__GIVEN INSTRUCTION A__.
If you can't find your job description, what does the article on checking email after hours say to check instead?
__GIVEN INSTRUCTION B__.
Retype the part of the article on checking email after hours that starts at "2. It makes" and ends at "with that feature.".

=== PAGE EXTRACT ===

Jon Acuff Follow Following Unfollow Jon Acuff New York Times Bestselling Author | Speaker | Social Media Consultant | Brand Con...

Why do people check their email after work or on the weekends?
Have you ever asked that question? Of course you haven’t, because the work week sneakily became 7 days without most of us noticing.

Take out your phone right now. Look at the time stamp on some of the emails your coworkers sent. You’ll definitely see some from Saturday and Sunday. There will be a few from 4AM or 10PM too. Why does this happen? There are several reasons that I will now present in list from because people love lists.

1.We think being connected constantly is part of our job description.
Did your boss tell you that you have to work on the weekends and at night? Was that ever a conversation you had or did you just kind of assume it was something you were supposed to do. If your boss did sit you down and say, “Hey, we love these 40 hours you’ve been putting in but now we’d like you to work nights and weekends too for no additional money,” you would giggle inside and then find another job.
If they asked for 40% more of your week and offered you 0% more money, you’d spend 100% of your lunch hours job hunting. Yet somehow we all act like returning an email at 8PM or on Sunday isn’t a weird thing.
Solution:
Check the job description you were hired for. If you can’t find it, check your annual goals. If the phrase “work nights and weekends” isn’t in there, don’t.
 
2. It makes us feel important and valuable.
Being needed feels great sometimes. Look at me, I’m not even in the office right now but they need me so much they’re emailing me during dinner! And if I’m firing off emails with a time stamp of 6AM, maybe my boss will see them and think, “That Mike sure is a hard worker. He’s putting in hours before he even gets here. If the economy takes a down turn and we have to cut staff, I’ll remember that email Mike sent me at 6AM and make sure I take care of him.”
Solution:
Don’t look to email for your sense of self-worth and importance. Gmail was never designed with that feature.

3. We don’t want to fall behind.
I don’t know where you work or what you do, but you don’t want to “fall behind.” We’re not really sure what that means exactly but we know we don’t want to end up there. This happens especially when people go on vacation. Friends will tell me, “I’ll be out of the office on vacation, but I’ll still be checking emails.” Oh, so then you won’t be on vacation. You’re telecommuting from a slightly different flat surface than the one your laptop is on right now. When I ask why they’re checking emails on vacation they always say the same thing, “I don’t want to fall behind and have a billion emails to look at when I get back.” I don’t know why that’s even a problem because if there’s one thing busy people like to brag about it’s how many emails they have. In a mostly scoreless world, where white collar work involves pushing pixels all day, at least you can see who is most important by comparing the number of emails in an inbox.

=== DATA LINES ===

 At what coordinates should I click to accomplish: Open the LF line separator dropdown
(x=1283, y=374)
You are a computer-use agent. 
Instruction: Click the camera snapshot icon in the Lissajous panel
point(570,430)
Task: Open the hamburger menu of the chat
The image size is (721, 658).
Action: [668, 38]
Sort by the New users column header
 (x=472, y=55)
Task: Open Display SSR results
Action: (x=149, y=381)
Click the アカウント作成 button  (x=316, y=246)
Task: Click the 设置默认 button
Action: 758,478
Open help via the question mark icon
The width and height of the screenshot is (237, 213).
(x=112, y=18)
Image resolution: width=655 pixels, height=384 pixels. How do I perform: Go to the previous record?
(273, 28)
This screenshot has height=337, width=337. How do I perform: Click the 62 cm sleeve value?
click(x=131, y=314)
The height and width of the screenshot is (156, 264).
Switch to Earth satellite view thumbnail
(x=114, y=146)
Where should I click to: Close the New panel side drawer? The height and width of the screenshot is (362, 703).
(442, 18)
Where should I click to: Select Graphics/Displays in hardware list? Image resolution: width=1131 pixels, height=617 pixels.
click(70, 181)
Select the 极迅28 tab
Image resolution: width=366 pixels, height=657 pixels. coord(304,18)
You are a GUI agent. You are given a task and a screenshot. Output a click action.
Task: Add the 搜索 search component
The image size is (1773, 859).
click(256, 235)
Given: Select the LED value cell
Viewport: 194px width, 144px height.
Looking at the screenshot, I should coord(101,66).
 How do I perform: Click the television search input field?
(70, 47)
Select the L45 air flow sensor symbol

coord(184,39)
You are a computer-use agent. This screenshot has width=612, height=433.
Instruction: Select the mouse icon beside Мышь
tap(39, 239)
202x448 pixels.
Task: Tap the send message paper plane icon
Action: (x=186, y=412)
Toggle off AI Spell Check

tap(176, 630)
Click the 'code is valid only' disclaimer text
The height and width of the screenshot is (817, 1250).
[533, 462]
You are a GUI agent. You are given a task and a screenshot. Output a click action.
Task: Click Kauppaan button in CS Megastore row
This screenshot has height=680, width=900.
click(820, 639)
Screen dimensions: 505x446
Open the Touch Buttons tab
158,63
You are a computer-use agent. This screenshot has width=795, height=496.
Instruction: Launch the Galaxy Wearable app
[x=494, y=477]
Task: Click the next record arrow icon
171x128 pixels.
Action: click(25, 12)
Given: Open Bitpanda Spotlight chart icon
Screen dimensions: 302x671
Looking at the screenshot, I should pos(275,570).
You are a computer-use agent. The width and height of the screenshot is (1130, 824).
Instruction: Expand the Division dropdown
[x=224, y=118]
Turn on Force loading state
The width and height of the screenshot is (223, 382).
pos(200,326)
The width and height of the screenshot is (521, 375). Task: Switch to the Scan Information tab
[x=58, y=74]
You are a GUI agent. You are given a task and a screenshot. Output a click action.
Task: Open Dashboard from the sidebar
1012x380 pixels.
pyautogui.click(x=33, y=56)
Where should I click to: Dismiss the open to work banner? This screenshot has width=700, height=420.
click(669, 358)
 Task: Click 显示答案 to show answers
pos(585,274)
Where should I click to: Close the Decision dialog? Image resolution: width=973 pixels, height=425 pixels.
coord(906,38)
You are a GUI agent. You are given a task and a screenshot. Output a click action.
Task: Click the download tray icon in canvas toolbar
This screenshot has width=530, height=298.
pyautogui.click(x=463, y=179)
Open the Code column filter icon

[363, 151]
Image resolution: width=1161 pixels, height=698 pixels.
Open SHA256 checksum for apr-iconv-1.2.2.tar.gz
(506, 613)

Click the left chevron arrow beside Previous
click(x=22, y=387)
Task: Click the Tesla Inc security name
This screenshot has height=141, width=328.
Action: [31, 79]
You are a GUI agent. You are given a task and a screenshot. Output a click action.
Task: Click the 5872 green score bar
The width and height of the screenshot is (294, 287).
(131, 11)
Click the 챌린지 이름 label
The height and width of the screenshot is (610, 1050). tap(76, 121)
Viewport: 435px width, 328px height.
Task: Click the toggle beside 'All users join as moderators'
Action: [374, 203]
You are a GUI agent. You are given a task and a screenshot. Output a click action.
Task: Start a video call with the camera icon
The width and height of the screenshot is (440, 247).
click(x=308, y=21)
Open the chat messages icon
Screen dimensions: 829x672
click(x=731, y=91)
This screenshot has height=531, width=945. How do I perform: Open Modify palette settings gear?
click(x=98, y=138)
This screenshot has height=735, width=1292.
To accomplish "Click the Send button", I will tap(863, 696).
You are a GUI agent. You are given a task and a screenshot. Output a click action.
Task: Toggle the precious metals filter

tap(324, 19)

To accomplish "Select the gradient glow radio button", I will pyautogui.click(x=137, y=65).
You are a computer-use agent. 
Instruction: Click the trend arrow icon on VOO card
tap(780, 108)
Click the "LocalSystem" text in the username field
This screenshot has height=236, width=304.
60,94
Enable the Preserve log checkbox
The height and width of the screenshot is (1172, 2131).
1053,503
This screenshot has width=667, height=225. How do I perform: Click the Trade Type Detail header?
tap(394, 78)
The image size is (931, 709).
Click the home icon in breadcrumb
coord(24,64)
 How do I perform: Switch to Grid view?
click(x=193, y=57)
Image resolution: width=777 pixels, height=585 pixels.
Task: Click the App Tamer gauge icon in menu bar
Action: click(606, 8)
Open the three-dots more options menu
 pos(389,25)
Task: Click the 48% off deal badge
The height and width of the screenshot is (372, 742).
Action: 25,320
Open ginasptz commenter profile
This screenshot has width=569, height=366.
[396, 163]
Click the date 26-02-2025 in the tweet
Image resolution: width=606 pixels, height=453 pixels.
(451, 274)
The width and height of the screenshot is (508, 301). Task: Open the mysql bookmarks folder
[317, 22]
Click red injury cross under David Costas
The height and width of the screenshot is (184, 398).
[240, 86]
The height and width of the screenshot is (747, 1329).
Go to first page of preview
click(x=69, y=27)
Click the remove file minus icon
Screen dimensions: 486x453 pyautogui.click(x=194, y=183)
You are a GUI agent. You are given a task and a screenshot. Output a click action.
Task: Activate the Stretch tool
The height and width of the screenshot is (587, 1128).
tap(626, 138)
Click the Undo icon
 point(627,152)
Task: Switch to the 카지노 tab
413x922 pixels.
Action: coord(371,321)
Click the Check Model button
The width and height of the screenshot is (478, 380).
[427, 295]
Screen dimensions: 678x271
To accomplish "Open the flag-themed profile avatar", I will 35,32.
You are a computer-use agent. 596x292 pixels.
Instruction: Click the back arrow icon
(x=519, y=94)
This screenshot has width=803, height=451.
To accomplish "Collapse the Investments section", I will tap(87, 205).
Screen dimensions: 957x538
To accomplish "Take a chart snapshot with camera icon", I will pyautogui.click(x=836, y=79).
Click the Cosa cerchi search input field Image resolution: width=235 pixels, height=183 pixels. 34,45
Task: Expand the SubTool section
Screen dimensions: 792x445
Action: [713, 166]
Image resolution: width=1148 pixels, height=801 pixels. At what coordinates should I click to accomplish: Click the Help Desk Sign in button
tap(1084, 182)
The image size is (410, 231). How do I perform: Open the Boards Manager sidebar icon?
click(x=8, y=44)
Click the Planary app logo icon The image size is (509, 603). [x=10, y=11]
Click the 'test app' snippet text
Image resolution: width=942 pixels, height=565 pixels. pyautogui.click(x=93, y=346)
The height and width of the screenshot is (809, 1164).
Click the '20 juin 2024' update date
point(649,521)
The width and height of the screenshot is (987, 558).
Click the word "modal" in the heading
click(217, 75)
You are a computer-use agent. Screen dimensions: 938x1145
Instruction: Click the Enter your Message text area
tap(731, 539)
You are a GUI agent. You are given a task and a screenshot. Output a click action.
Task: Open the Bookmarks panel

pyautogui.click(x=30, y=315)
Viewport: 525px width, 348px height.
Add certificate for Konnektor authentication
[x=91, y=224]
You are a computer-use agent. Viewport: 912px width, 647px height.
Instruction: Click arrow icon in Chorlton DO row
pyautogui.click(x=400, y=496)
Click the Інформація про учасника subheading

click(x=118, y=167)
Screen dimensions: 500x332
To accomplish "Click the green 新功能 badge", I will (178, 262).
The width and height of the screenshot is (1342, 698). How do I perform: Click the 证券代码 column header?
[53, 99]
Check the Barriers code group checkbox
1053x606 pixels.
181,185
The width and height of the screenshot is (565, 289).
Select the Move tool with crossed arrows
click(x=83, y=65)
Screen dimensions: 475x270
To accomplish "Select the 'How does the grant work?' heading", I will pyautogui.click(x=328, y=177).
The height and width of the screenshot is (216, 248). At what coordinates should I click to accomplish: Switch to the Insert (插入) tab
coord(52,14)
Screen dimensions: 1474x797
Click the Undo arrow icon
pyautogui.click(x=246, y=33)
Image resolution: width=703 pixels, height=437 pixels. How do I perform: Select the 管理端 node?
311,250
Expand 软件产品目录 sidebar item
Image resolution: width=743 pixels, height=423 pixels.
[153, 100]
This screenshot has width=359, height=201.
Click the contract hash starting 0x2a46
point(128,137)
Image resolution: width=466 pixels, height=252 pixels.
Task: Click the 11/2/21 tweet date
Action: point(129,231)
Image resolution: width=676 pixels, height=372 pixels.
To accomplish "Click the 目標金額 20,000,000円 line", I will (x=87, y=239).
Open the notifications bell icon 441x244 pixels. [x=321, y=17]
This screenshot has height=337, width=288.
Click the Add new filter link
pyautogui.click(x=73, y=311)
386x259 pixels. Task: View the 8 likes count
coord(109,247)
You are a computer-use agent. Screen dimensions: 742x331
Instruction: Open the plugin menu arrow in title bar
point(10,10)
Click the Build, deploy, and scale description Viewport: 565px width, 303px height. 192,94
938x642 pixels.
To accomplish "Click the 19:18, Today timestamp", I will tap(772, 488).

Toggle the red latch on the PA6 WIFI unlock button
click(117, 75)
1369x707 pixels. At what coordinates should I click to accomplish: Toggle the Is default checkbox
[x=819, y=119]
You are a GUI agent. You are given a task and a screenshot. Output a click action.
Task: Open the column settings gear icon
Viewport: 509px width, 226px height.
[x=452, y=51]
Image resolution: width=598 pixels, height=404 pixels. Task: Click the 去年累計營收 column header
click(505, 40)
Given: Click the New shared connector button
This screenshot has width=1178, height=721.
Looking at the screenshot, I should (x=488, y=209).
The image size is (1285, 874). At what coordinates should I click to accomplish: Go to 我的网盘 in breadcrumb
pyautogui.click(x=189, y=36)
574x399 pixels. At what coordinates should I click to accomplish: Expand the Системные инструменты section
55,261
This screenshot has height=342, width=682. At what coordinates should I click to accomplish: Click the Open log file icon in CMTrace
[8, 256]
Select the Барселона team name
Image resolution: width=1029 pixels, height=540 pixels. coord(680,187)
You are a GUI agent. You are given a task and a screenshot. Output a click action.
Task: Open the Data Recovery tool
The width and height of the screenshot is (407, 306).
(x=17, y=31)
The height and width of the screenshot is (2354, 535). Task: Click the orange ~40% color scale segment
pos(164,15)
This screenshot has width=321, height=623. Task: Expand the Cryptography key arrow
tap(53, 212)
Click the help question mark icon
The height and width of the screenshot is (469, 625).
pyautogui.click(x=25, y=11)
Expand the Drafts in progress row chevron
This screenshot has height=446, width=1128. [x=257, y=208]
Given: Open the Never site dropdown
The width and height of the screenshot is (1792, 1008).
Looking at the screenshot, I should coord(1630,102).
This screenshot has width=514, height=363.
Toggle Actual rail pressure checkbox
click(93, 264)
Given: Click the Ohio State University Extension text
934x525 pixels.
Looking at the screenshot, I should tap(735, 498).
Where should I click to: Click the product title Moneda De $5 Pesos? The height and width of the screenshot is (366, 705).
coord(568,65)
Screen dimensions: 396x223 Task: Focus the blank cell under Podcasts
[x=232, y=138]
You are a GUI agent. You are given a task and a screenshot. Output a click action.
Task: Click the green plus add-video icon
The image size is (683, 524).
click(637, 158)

===

__WRITTEN REPLY A__.
Your annual goals.

__WRITTEN REPLY B__.
2. It makes us feel important and valuable.
Being needed feels great sometimes. Look at me, I’m not even in the office right now but they need me so much they’re emailing me during dinner! And if I’m firing off emails with a time stamp of 6AM, maybe my boss will see them and think, “That Mike sure is a hard worker. He’s putting in hours before he even gets here. If the economy takes a down turn and we have to cut staff, I’ll remember that email Mike sent me at 6AM and make sure I take care of him.”
Solution:
Don’t look to email for your sense of self-worth and importance. Gmail was never designed with that feature.